The Factor’s reply was short and to the point; for he directed his father-in-law to go to the heavenly antipodes, and by the scruff of the neck and the slack of the blanket propelled him on that trail as far as the door.
But Snettishane sneaked around and in by the kitchen, cornering Lit-lit in the great living-room of the Fort.
“Mayhap thou didst sleep over-sound last night when I called by the river bank,” he began, glowering darkly.
“Nay, I was awake and heard.”
Her heart was beating as though it would choke her, but she went on steadily, “And the night before I was awake and heard, and yet again the night before.”
And thereat, out of her great happiness and out of the fear that it might be taken from her, she launched into an original and glowing address upon the status and rights of woman—the first new-woman lecture delivered north of Fifty-three.
But it fell on unheeding ears. Snettishane was still in the dark ages.

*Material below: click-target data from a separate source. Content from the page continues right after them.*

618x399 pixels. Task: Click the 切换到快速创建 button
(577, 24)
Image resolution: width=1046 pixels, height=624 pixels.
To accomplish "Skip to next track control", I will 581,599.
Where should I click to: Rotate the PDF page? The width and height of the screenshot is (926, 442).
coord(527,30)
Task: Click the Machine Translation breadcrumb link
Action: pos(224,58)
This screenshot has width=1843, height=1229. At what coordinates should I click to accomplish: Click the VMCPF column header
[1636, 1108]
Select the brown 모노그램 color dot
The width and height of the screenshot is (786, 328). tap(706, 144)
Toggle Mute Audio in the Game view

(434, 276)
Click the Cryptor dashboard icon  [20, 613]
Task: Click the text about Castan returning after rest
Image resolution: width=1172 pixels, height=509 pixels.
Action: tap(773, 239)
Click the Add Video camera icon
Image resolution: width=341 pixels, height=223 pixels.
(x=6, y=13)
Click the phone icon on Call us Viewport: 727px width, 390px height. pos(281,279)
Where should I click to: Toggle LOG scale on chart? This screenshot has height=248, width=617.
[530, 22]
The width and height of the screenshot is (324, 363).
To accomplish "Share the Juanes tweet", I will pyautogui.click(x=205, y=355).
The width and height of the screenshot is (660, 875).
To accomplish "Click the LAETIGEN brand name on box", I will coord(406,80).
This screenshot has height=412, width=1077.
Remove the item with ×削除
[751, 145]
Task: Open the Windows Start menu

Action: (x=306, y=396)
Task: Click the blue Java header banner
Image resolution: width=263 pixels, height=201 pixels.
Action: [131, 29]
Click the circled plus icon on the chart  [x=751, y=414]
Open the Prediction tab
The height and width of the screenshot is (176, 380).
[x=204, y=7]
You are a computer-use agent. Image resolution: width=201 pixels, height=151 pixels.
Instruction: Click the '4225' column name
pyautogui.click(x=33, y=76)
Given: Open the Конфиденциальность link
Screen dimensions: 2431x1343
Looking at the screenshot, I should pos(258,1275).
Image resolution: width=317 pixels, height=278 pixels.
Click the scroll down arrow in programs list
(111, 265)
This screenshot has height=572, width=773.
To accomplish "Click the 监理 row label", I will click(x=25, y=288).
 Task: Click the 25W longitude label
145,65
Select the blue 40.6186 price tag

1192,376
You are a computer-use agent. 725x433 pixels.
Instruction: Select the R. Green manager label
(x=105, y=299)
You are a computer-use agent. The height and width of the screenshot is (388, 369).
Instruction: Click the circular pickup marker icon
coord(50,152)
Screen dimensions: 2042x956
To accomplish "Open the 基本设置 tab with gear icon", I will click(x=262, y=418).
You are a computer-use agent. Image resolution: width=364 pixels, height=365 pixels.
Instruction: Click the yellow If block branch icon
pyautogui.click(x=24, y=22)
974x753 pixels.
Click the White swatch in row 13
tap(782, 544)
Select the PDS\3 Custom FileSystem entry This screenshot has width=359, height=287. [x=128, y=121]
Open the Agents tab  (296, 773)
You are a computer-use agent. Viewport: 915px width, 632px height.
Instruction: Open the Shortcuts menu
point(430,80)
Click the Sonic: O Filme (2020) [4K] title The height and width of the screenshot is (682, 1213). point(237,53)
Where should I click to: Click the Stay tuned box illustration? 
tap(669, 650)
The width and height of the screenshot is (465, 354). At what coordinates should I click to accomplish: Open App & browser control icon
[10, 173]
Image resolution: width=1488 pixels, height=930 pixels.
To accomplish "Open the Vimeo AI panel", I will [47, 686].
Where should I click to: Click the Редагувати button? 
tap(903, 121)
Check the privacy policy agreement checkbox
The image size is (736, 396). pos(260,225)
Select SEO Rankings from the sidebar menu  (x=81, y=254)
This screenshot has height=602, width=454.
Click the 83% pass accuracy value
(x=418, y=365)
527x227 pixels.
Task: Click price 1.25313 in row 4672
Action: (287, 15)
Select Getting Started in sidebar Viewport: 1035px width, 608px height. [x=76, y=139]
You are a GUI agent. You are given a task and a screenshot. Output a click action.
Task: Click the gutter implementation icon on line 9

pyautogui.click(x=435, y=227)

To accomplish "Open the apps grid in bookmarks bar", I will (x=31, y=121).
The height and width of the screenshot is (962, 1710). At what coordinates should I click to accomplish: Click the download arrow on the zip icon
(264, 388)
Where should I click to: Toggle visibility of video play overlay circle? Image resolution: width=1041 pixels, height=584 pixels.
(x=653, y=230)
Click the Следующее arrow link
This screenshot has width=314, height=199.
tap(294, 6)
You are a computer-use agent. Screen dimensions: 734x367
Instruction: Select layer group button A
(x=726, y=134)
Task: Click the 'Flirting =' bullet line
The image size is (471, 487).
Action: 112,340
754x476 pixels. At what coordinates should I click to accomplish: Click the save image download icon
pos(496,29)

As she paused for breath, he said threateningly, “To-night I shall call again like the raven.”
At this moment the Factor entered the room and again helped Snettishane on his way to the heavenly antipodes.
That night the raven croaked more persistently than ever.
Lit-lit, who was a light sleeper, heard and smiled.
John Fox tossed restlessly.
Then he awoke and tossed about with greater restlessness.
He grumbled and snorted, swore under his breath and over his breath, and finally flung out of bed.
He groped his way to the great living-room, and from the rack took down a loaded shot-gun—loaded with bird-shot, left therein by the careless McTavish.